▶ DESCRIPTION OF THE TASK
Please give back only the lines below from the one containing "Open the Object" to the one containing "The height and width of the screenshot is (362, 692).", each repeated word for word, both ends included.
*** PROVIDED RECORDS
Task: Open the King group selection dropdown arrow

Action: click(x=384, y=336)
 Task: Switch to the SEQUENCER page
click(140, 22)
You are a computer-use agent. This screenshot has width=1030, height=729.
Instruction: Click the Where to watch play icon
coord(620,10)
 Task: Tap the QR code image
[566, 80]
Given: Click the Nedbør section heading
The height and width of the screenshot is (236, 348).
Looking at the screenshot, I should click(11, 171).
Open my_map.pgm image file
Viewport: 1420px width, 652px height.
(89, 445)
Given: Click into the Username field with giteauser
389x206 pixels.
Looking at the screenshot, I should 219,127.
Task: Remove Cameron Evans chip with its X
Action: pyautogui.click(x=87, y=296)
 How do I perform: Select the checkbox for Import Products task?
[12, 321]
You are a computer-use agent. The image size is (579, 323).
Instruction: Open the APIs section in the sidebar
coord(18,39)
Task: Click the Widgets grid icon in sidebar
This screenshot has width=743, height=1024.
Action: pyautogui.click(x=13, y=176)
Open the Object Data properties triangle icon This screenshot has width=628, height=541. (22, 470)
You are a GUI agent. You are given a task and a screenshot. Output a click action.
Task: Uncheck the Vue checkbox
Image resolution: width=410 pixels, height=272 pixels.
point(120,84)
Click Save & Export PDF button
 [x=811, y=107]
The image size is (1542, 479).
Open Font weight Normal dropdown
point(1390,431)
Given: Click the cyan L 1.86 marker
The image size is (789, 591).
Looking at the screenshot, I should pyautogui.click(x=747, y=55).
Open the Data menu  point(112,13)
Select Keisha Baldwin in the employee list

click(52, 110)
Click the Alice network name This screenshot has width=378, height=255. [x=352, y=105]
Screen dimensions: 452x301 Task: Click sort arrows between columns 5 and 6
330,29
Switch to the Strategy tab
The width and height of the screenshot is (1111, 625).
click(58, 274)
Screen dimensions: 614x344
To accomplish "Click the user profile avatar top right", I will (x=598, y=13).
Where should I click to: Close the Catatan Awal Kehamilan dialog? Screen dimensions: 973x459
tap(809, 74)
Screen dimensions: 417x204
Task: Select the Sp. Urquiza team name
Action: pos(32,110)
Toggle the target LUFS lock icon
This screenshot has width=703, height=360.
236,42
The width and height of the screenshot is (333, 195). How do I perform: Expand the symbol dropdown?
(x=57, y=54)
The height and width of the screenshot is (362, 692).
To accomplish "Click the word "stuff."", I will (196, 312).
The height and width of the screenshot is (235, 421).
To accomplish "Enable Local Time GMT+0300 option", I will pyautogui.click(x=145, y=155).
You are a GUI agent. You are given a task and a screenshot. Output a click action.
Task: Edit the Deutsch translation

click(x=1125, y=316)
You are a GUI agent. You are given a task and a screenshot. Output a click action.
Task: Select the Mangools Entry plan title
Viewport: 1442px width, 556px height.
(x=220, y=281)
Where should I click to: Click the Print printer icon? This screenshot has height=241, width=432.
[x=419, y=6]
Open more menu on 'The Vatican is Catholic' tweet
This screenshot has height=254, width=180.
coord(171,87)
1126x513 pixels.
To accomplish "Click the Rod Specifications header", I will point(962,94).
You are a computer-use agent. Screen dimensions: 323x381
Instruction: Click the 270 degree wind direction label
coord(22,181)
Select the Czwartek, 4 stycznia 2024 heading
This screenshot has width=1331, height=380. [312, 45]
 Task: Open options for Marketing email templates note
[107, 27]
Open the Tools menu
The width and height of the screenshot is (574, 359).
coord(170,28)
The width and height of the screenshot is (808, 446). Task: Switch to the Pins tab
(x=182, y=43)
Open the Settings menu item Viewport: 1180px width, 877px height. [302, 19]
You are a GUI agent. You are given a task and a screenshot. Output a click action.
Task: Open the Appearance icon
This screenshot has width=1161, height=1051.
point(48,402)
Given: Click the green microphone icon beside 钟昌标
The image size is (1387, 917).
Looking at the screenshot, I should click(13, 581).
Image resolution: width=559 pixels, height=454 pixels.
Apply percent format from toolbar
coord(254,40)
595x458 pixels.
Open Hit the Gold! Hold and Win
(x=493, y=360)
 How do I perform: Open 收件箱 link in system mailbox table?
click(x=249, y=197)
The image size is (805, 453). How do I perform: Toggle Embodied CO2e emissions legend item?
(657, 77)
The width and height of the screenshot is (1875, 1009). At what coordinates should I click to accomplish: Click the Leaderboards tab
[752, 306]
******
▶ COMPLETED TASK
Open the Object Data properties triangle icon This screenshot has width=628, height=541. (22, 470)
You are a GUI agent. You are given a task and a screenshot. Output a click action.
Task: Uncheck the Vue checkbox
Image resolution: width=410 pixels, height=272 pixels.
point(120,84)
Click Save & Export PDF button
 [x=811, y=107]
The image size is (1542, 479).
Open Font weight Normal dropdown
point(1390,431)
Given: Click the cyan L 1.86 marker
The image size is (789, 591).
Looking at the screenshot, I should pyautogui.click(x=747, y=55).
Open the Data menu  point(112,13)
Select Keisha Baldwin in the employee list

click(52, 110)
Click the Alice network name This screenshot has width=378, height=255. [x=352, y=105]
Screen dimensions: 452x301 Task: Click sort arrows between columns 5 and 6
330,29
Switch to the Strategy tab
The width and height of the screenshot is (1111, 625).
click(58, 274)
Screen dimensions: 614x344
To accomplish "Click the user profile avatar top right", I will (x=598, y=13).
Where should I click to: Close the Catatan Awal Kehamilan dialog? Screen dimensions: 973x459
tap(809, 74)
Screen dimensions: 417x204
Task: Select the Sp. Urquiza team name
Action: pos(32,110)
Toggle the target LUFS lock icon
This screenshot has width=703, height=360.
236,42
The width and height of the screenshot is (333, 195). How do I perform: Expand the symbol dropdown?
(x=57, y=54)
The height and width of the screenshot is (362, 692).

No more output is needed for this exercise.